Gold (-GC) for December delivery was losing $1.70 at $1,694.20 an ounce at the Comex division of the New York Mercantile Exchange. Gold has traded as high as $1,702.70 and as low as $1,672.60 an ounce, while the spot price was down $1.10, according to Kitco's gold index.
Silver (-SI) prices were shedding 30 cents at $31.58 an ounce while the U.S. dollar index was up 0.4% at $79.38.
Moody's slashed Hungary's credit rating to junk status following a similar move by Fitch on Portugal, leaving the euro falling, the dollar rising and gold headed lower.
U.S. markets are open for a half day Friday and the light volume was ramping up selling pressure on gold. "We could see $1,650 support and now $1,725 resistance," says George Gero, senior vice president at RBC Capital Markets.
Despite longer and more substantial lending from the International Monetary Fund, Europe still can't find a credible solution to its debt crisis. German Chancellor Angela Merkel and French President Sarkozy promise to discuss changes to the European Union treaty in a summit December 9th. Any sort of grand action, including more firepower from the European Central Bank or Eurobonds, would require changes. The two leaders still disagree on fundamental issues like the ECB lending unlimited amounts to countries.
"The eurozone is looking worse than the U.S." say Ross Norman, CEO of SharpsPixley, adding, "a firmer U.S. dollar and weak euro has taken a little bit of a shine off of gold." Norman notes, however, that speculative long positions on the Comex are growing, which he says means traders are rebuilding positions after the big washout in September when prices tanked 10% in weeks.
There is "doubt about policy makers' ability to come to a consensus and come up with a proposal that the populous will accept," which he argues will continue to be positive for gold despite short term volatility.
Italy was able to raise 10 billion euro over 6 months at an auction earlier today but had to pay almost double what it did at its last auction.
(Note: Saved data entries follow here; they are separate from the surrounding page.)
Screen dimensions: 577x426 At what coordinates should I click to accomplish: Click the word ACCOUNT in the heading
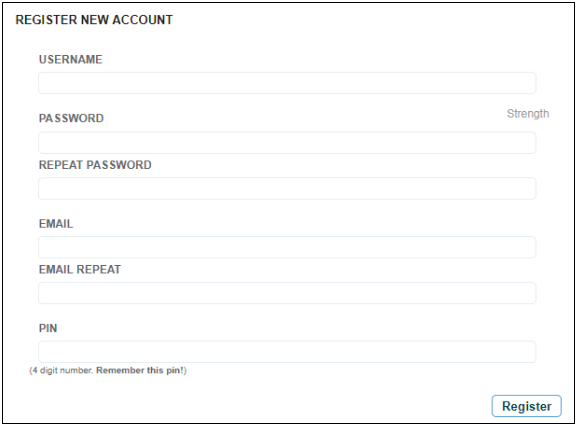[x=142, y=20]
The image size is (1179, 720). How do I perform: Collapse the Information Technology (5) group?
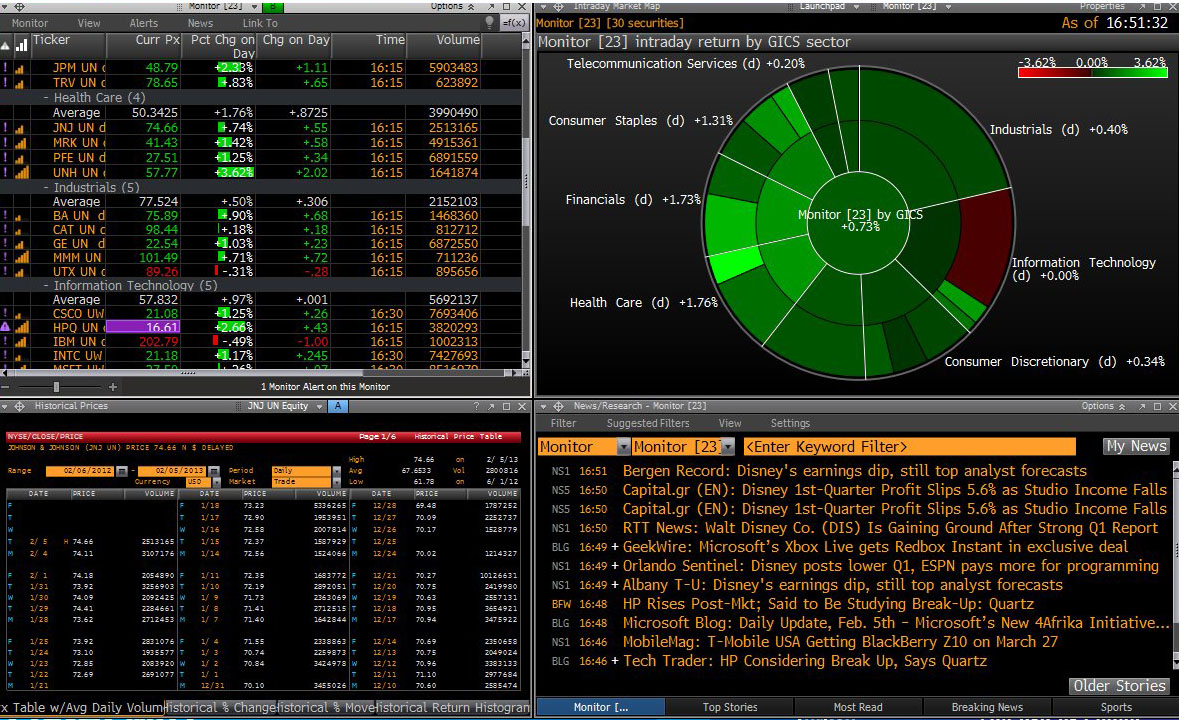coord(46,286)
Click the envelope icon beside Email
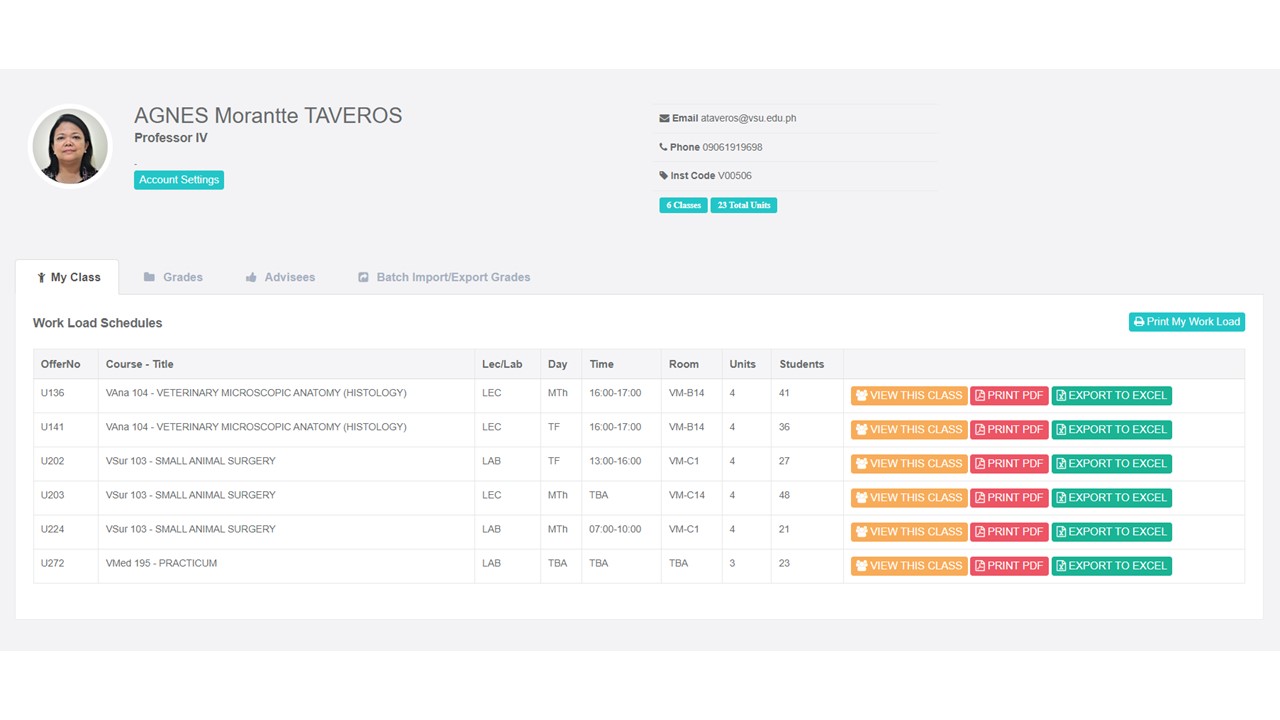This screenshot has width=1280, height=720. [664, 118]
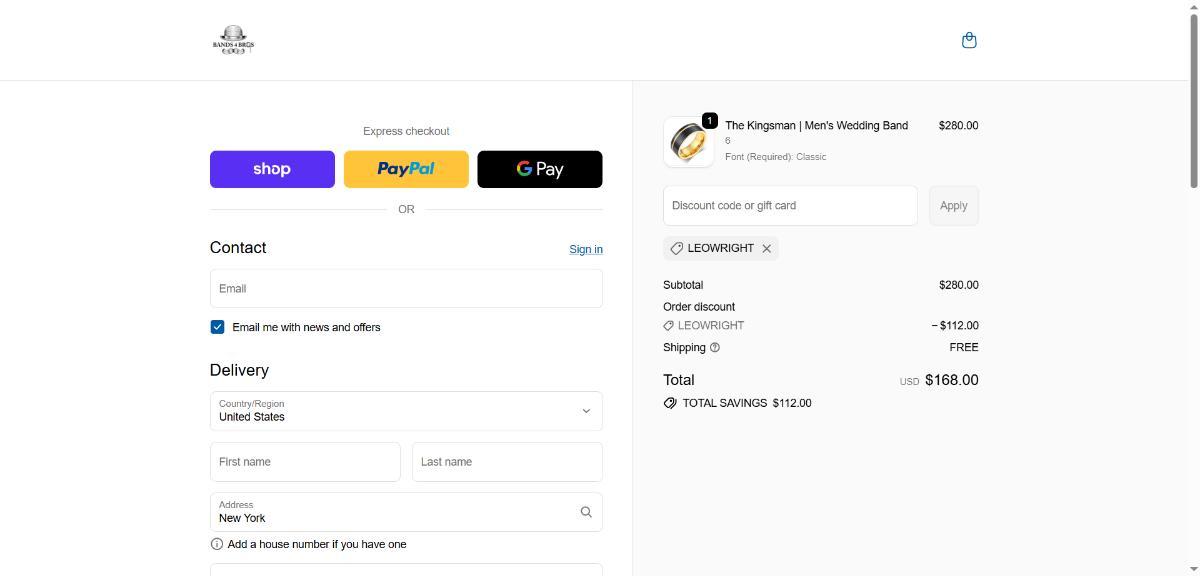Focus the Discount code or gift card field
Viewport: 1200px width, 576px height.
pyautogui.click(x=790, y=205)
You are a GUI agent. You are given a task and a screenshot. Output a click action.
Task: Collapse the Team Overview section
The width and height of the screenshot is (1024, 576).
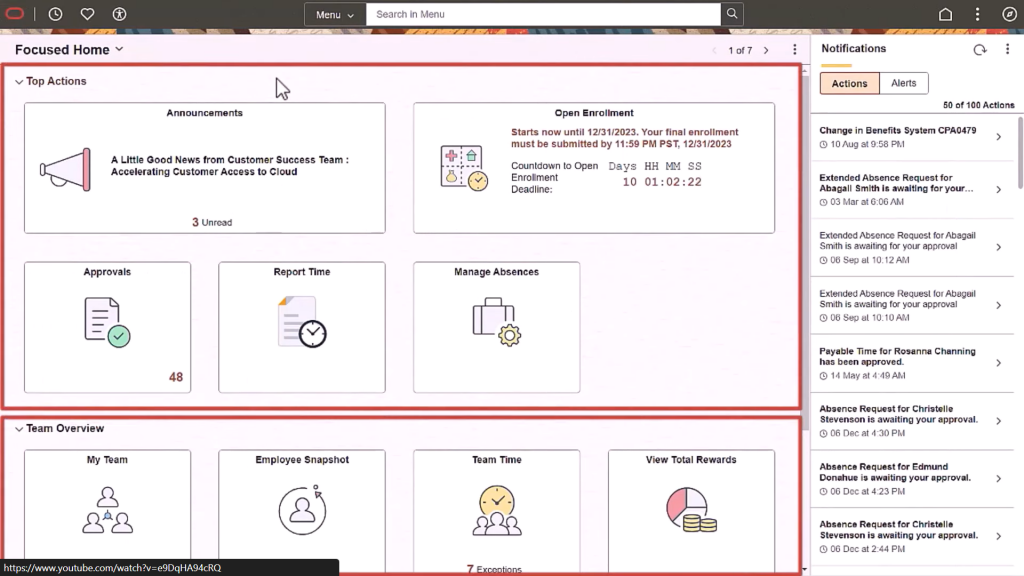point(19,428)

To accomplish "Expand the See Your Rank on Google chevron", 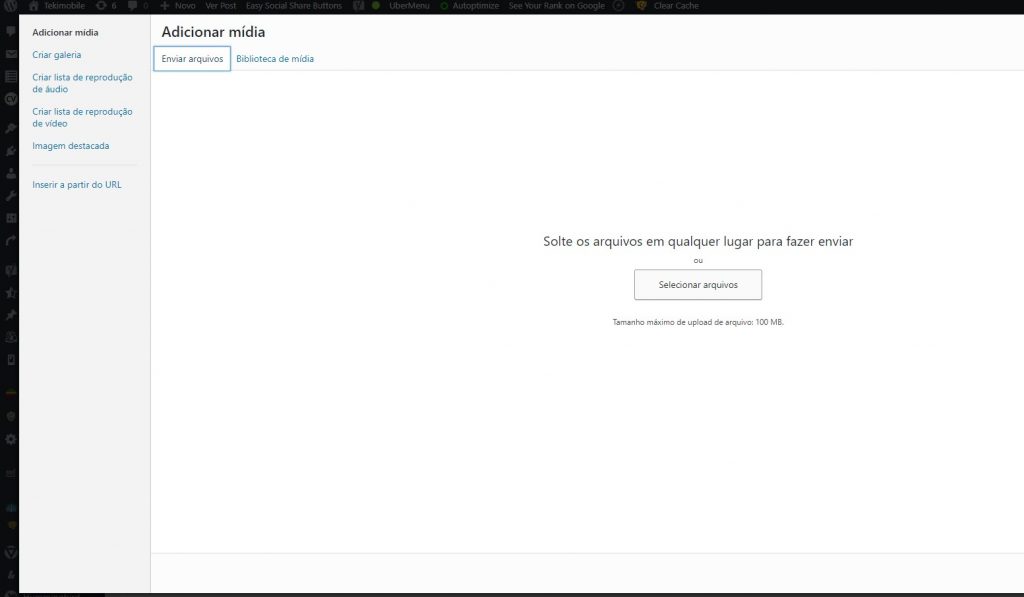I will pos(619,6).

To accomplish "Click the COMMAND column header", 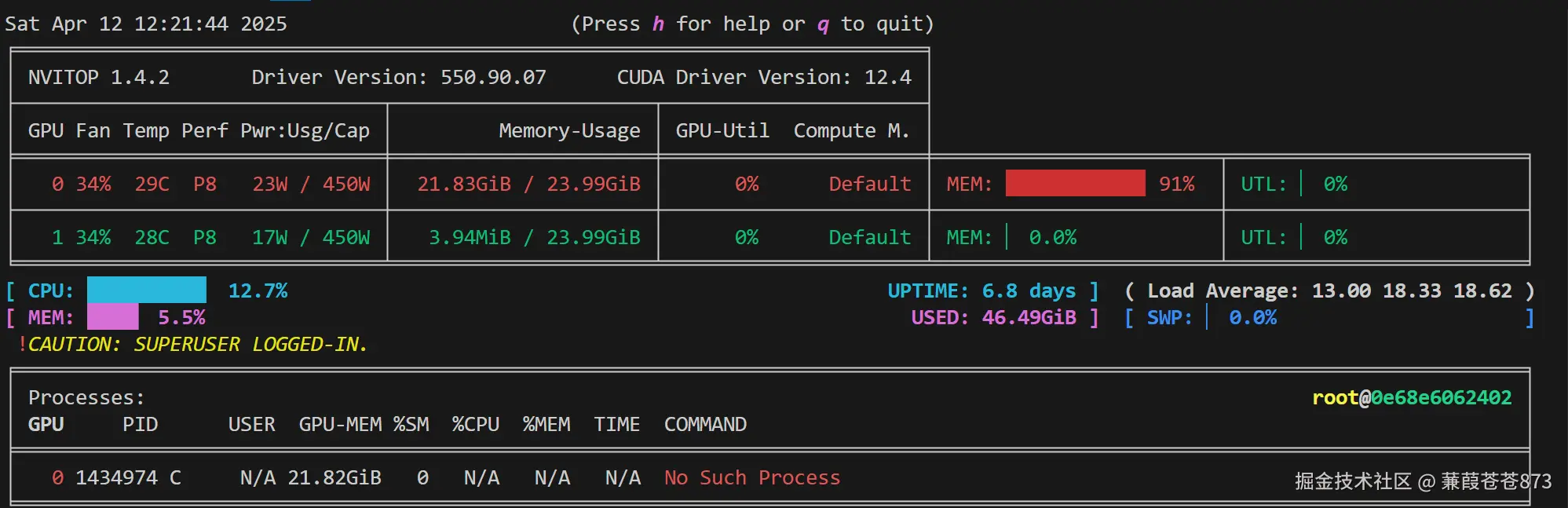I will point(705,424).
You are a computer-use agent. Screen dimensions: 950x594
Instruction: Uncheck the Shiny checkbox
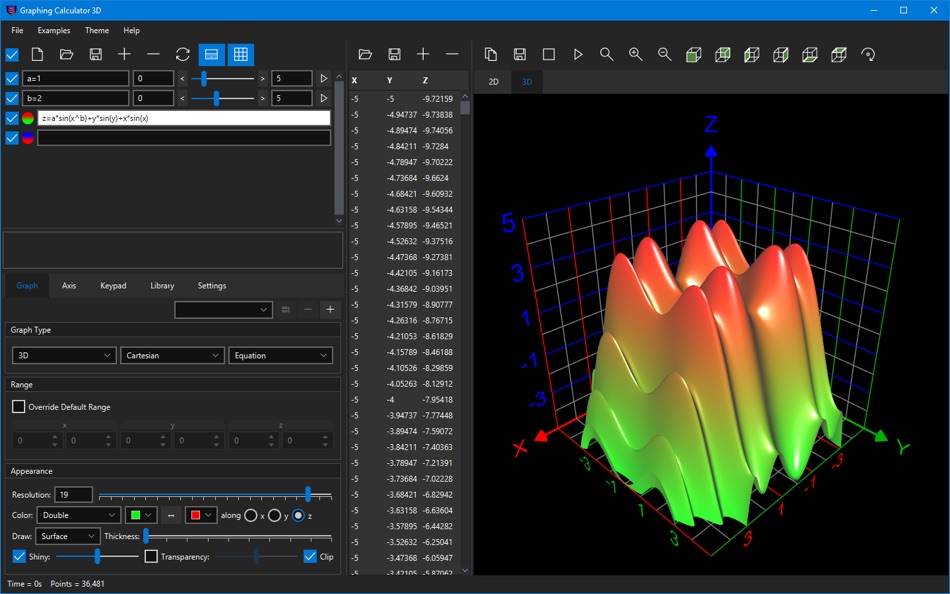[19, 556]
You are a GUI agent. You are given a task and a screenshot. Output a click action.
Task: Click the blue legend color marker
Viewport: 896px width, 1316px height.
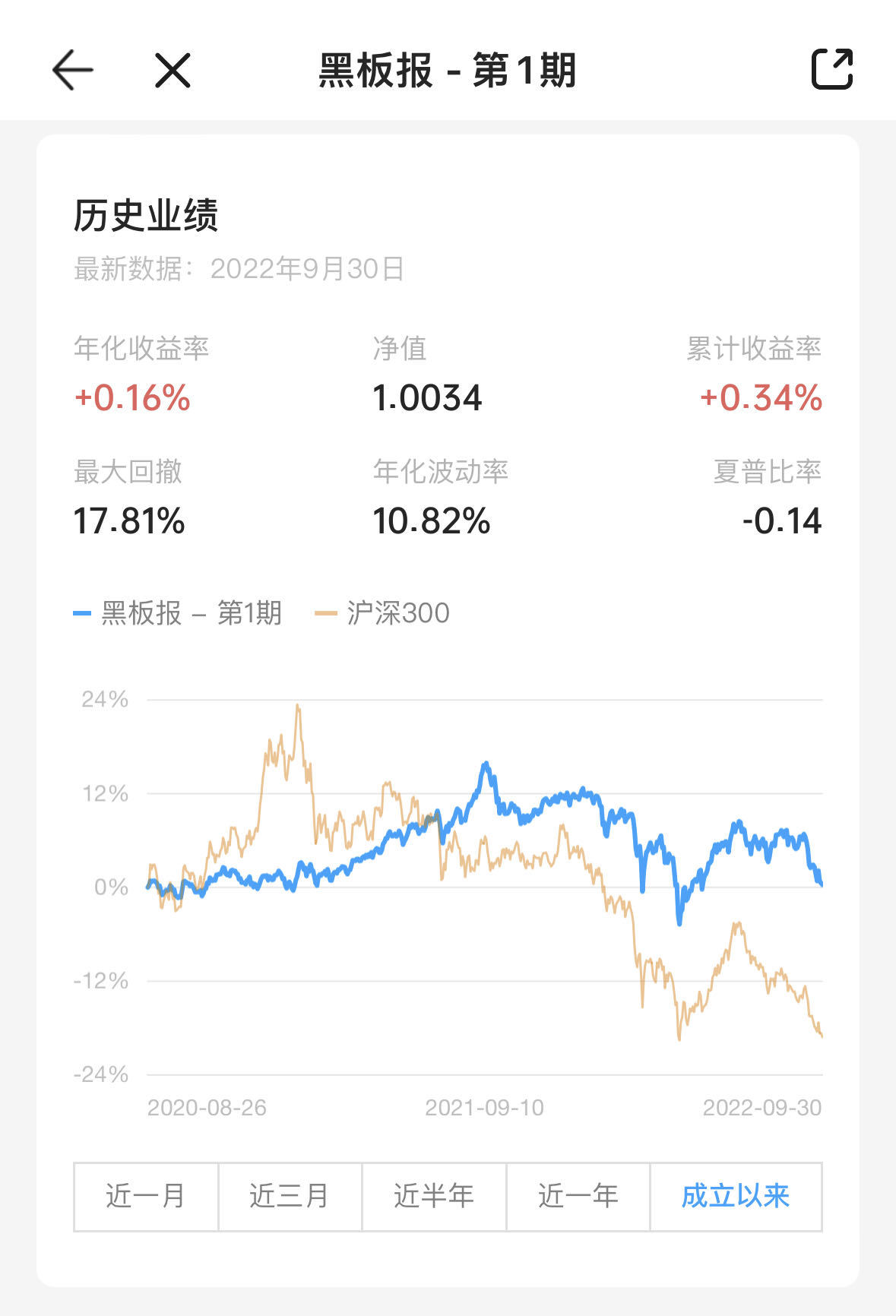pos(82,613)
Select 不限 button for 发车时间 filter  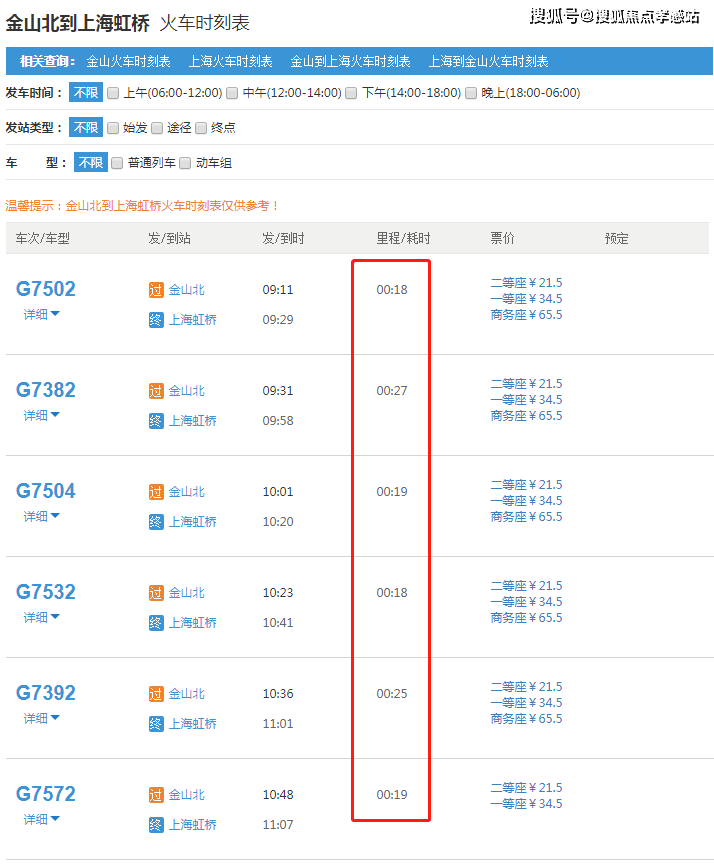point(85,93)
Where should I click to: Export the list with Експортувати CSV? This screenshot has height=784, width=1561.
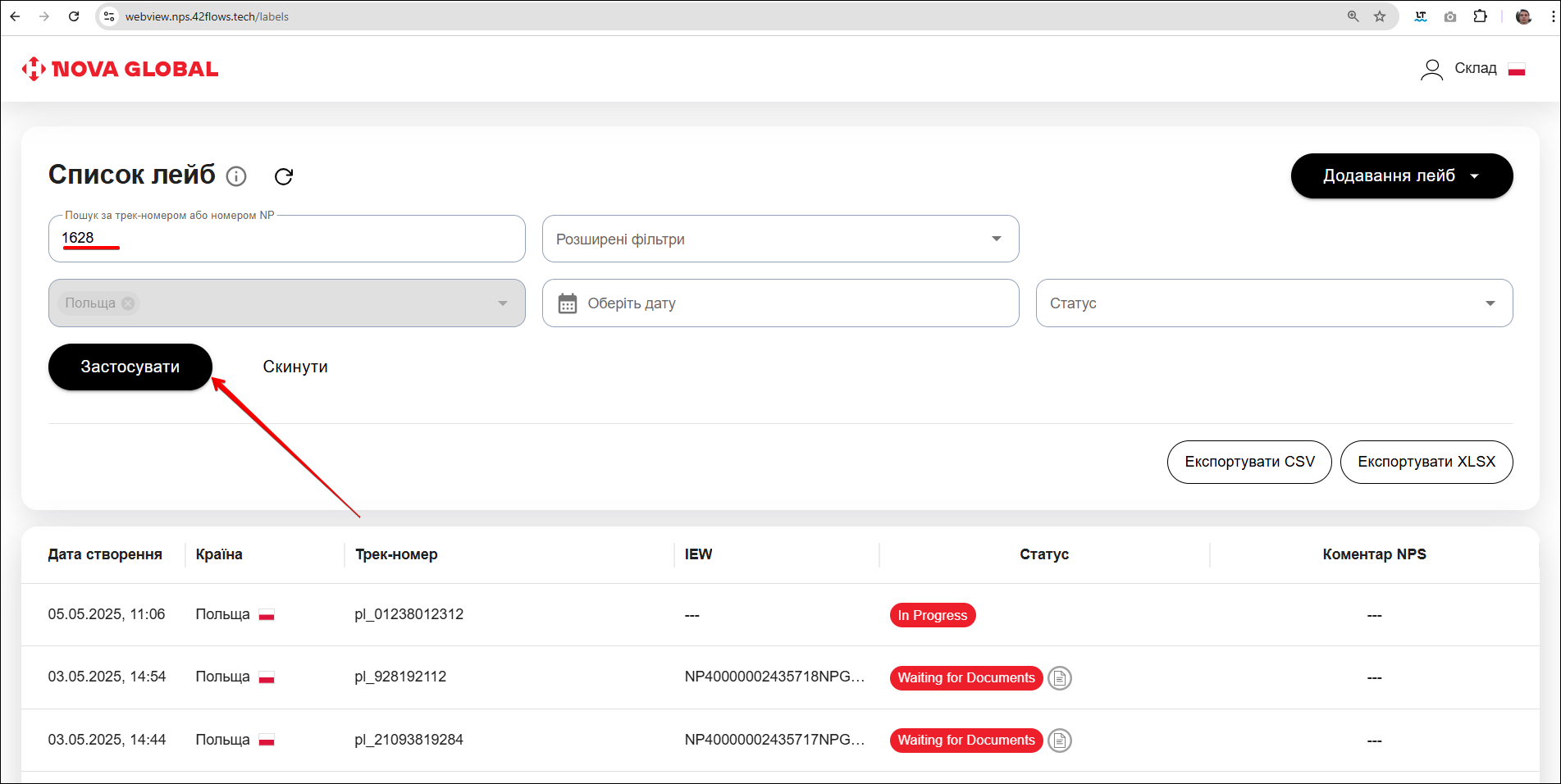click(1248, 462)
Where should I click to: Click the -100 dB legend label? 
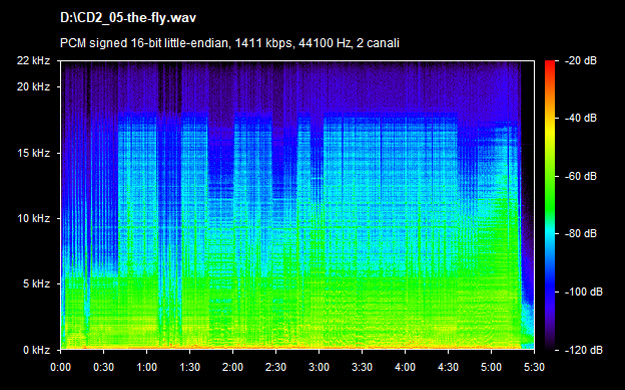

There weren't that many buyers, pointing to investors' reluctance to lend money to the country.
Underpinning gold's volatility has also been a slew of central bank buying. According to the IMF, Russia, Belarus, Colombia, Kazakhstan and Mexico bought 25.8 tons of gold in October. Conversely, Germany cut 4.7 tons of gold from its reserve to mint coins. Tajikistan also cut 0.4 tons.
"These central banks, including China and Russia, hold huge U.S. dollar and other foreign exchange reserves. Even a small shift to gold will have a major effect on its price," says Mark O'Byrne, executive director of GoldCcre, a bullion dealer. "Despite the increase in central bank gold reserves, their central banks still only hold some 5% of their reserves in gold."
The theory goes that if central banks increase their percentage holdings of gold even slightly they would have to buy a significant amount of gold to reach that target. "Even a small portfolio reserve allocation into gold would create a very large increase in demand for gold," O'Byrne says.
Gold mining stocks were beaten up Wednesday, but were mixed in Friday as equities edged up. Barrick Gold (ABX) was rising 0.6% to $48.18 and Newmont Mining (NEM) was gaining 0.5% at $64.55. Meanwhile, Goldcorp (GG) was sliding 0.4% to $48.22 and Randgold Resources (GOLD) was down 0.9% at $104.93.